Exercise objective
Continue the text about the workshop on the national question from its last sentence.

In the following are excerpts from a workshop around the national question that was facilitated by Luwezi Kinshasa, Chairman of the African People’s Socialist Party-UK and the Secretary General of the African Socialist International and Omali Yeshitela, Chairman of the African People’s Socialist Party-USA and the African Socialist International. It was held during the 2006 Conference to Build the African Socialist International, which was held in London, England.

It should of particular interest because it openly takes to task the most widely accepted “scientific” analysis of just what a nation is, Joseph Stalin’s Marxism and the National Question. Stalin’s work on this topic forms the basis of the Marxist-Leninist, Maoist and other anti-revisionist trend’s stance towards national liberation, especially what group are considered able to have self-determination. Even many a Trotskyist has admitted to me over the years (in private conversation of course!) that they have a begrudging respect for Stalin on this point.

It’s safe to say though that for we Yeshitelaists (African Internationalists) have a somewhat different appraisal of Stalin’s work, and its applications, than the Marxist-Leninists, Maoists or other Marxian revolutionaries.

In this discussion comrade Chairmen Luwezi and Omali examine how it was that Stalin was attempting to solve an issue that was a serious problem for the European socialist movement, and was attempting to give an materialist, scientific analysis of the question. However what they also bring to light is the fundamentally Eurocentric nature of Stalin’s definition of a nation and nation formation. They also note that despite the supposed Marxist commitment to the investigative tools of dialectical and historical materialism Stalin’s work on the national question is actually profoundly undialectical. As such, because of its Eurocentrism, it is a problematic document to apply to the struggle for nation formation and national liberation of peoples who have historically suffered under the boot of European colonialism and imperialism.

Finally, I post this piece partially in response to the growing interest among Maoist formations in Canada in Native self-determination, up to and including independence from the settler entity of Canada. While it should be commended that these primarily settler leftist formations are finally coming around to a serious discussion and stance on the Native liberation question (they still have a long way to go though), they are still largely informed and dependent on Stalin’s work on the national question.

Case in point: the Marxist-Leninist Mao Zedong Thought organization Revolutionary Initiative has recently begun forming a reading series titled The Indigenous Question in Canada. Other issues with the list being put aside for a moment, its notable that the list has as its very first reading none other than Stalin’s M&NQ.

So it is largely in reply to this discussion and trend of thought that I post Chairmen Omali and Luwezi’s contributions.

Luwezi Kinshasa:

We feel in the African People’s Socialist Party that it is important that we discuss this issue of the national question. Most of the understanding many of our people would have about the question of the nation is an understanding coming from the leaders of the communist movement at the Third International that were defined by people like Stalin.

Records
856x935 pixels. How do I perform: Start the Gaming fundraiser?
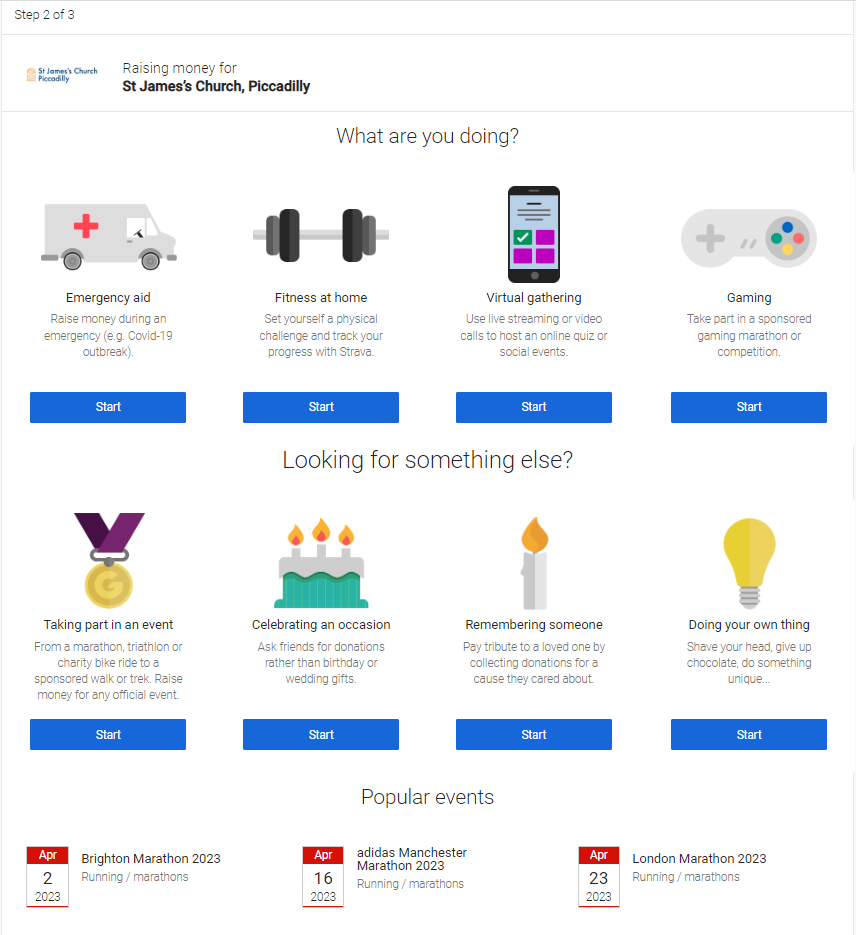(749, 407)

---

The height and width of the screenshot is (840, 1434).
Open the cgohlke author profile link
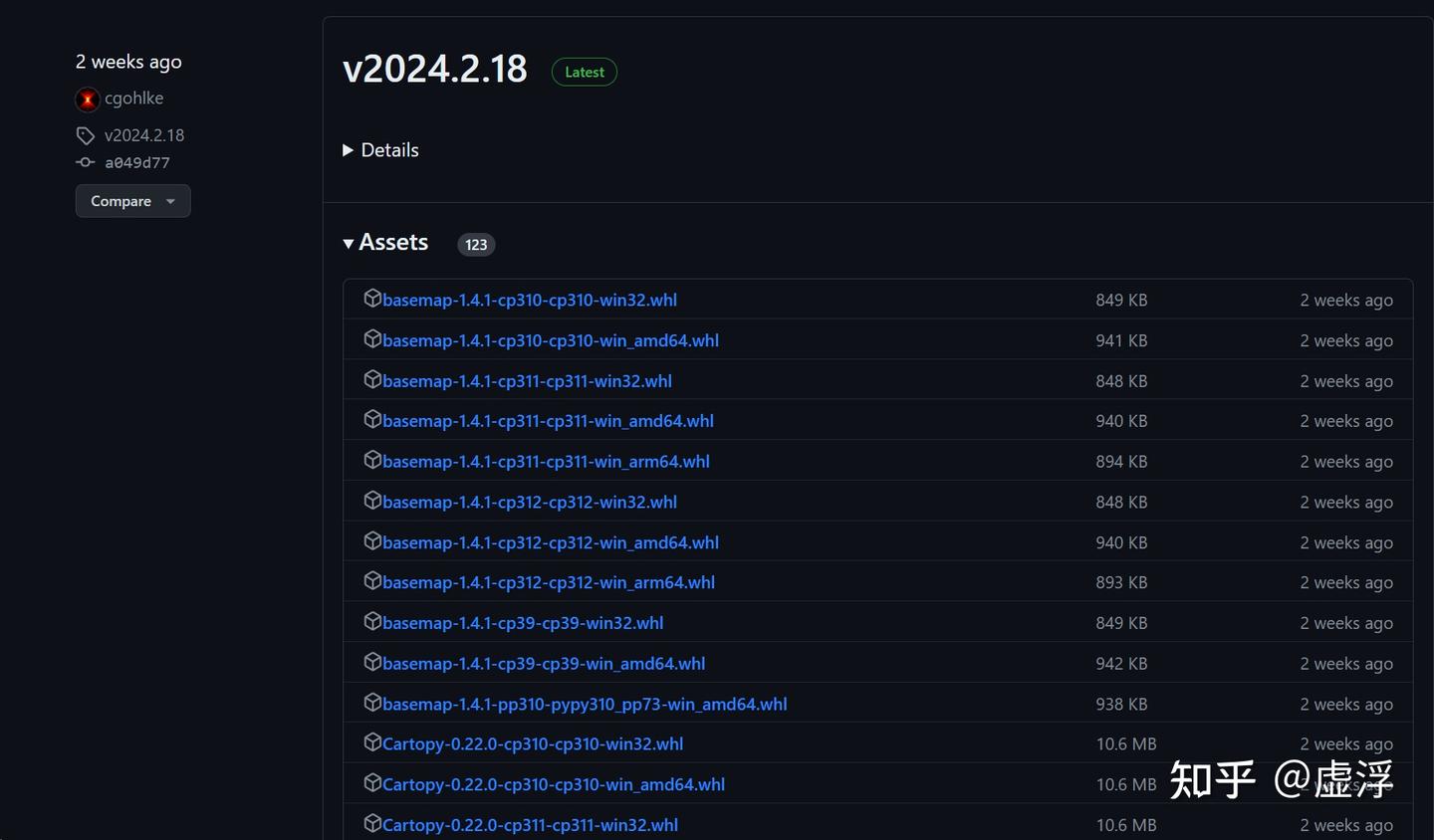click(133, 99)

---

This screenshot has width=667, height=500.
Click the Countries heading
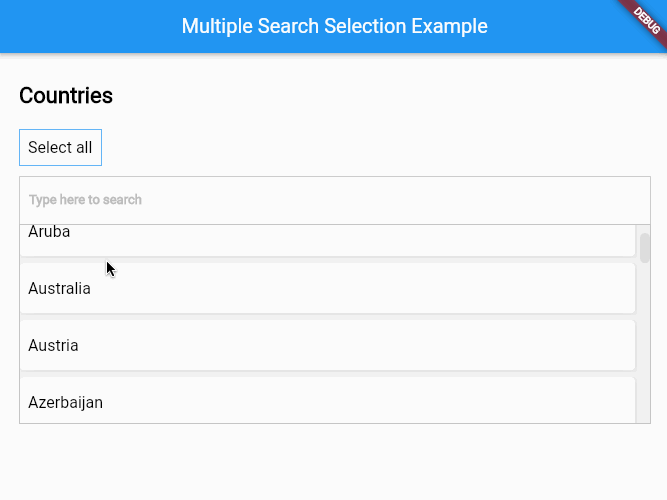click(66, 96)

Answer to the problem
We want to bring some elements to that discussion in a fashion that would facilitate the growth of African consciousness throughout the African world. Then we can begin to fight for “One Africa, One Nation” wherever we are as opposed to what we see across Africa and the African world where people see themselves as Ghanaians or Zambians or Kenyans.

We understand that the borders we live in at the moment were created in the Berlin Conference, where Africa was divided up among the European powers. Before that, there was an aggression and occupation of Africa by the same western powers who, in the process of attacking Africa, emerged as nation-states.

It was the attack on African and the rest of the world that allowed them to accumulate so much wealth. It was also as a consequence of that attack that we saw the emergence of the nation-state, one single State, able to control and run the entirety of France.

It was also in this process that the French language emerged as the main language of France. It wasn’t the only language spoken in France when the crusades were taking place or when they came to Africa. It is through that process of attacking Africa and the rest of the world that the language spoken by the nobility in control of the region around Paris emerged as the main language of France.

This led people like Stalin to begin to define what constitutes a nation. He said you need to have the existence of the same language, you need to have the same landmass, and you also need to have an economy that holds this population together.

We believe that what is key is for the people to have the same consciousness, to have an idea of who they are as a people. There is no way that we can accept that we as Africans can be defined as Brazilians when everyone knows Brazil was formed in the process of attacking the indigenous peoples of America and of attacking Africa and enslaving Africans.

To be a Brazilian is to be the Europeans who stole the land from the indigenous people and named it Brazil. To be Brazilian it means to be the Europeans who enslaved the Africans.

The Africans can’t be the enslaver and the slave at the same time. To be Brazilian just means you’ve been working to develop to produce life for white people. That’s what to be Brazilian means.

It’s the same to be Ivorian. If you’re from Ivory Coast and you call yourself Ivorian, it just means you belong to part of Africa that produces life not for Africa, but for Europeans. It’s a place where the Europeans got a lot of elephant tusks, so they named the territory Ivory Coast.

It’s the same if you’re from Ghana, Nigeria or Zambia. The Zambian economy was not created to serve the needs of our people. The Zambian State was not created to satisfy the needs of our people. The Zambian State has the power to administrate the economy of Zambia which is an economy designed to produce for Europe, and the State that has been put in place is a State that has been designed from the start to oppress African people.

So we have an economy not designed for African people. We have a State not designed for African people. It’s designed to repress African people so we can continue to produce for Europe, North America and Japan.

So how in the world can you call yourself a Zambian? It’s not your economy and it’s not your State either. That’s where we are.

It is important that we begin to agitate, organize and win our people to the understanding that those nation-states have to go, those borders have to go, and those economies have to go because they are not for us.

So the main reasons that we are suffering, we are told on the TV all the time, is because there is some corruption. Over there is corruption, but that’s not the main reason. They’ll bring all kind of justifications but the nation-states that we have in Africa were not designed for the people. It’s there to repress the people, so all of these have to go.

Because we’ve been living under those nation-states for some time now, many of our people believe they are forever. Anything in terms of nation, as far as African nations or nationality, has not been consolidated. It’s in a state of transition.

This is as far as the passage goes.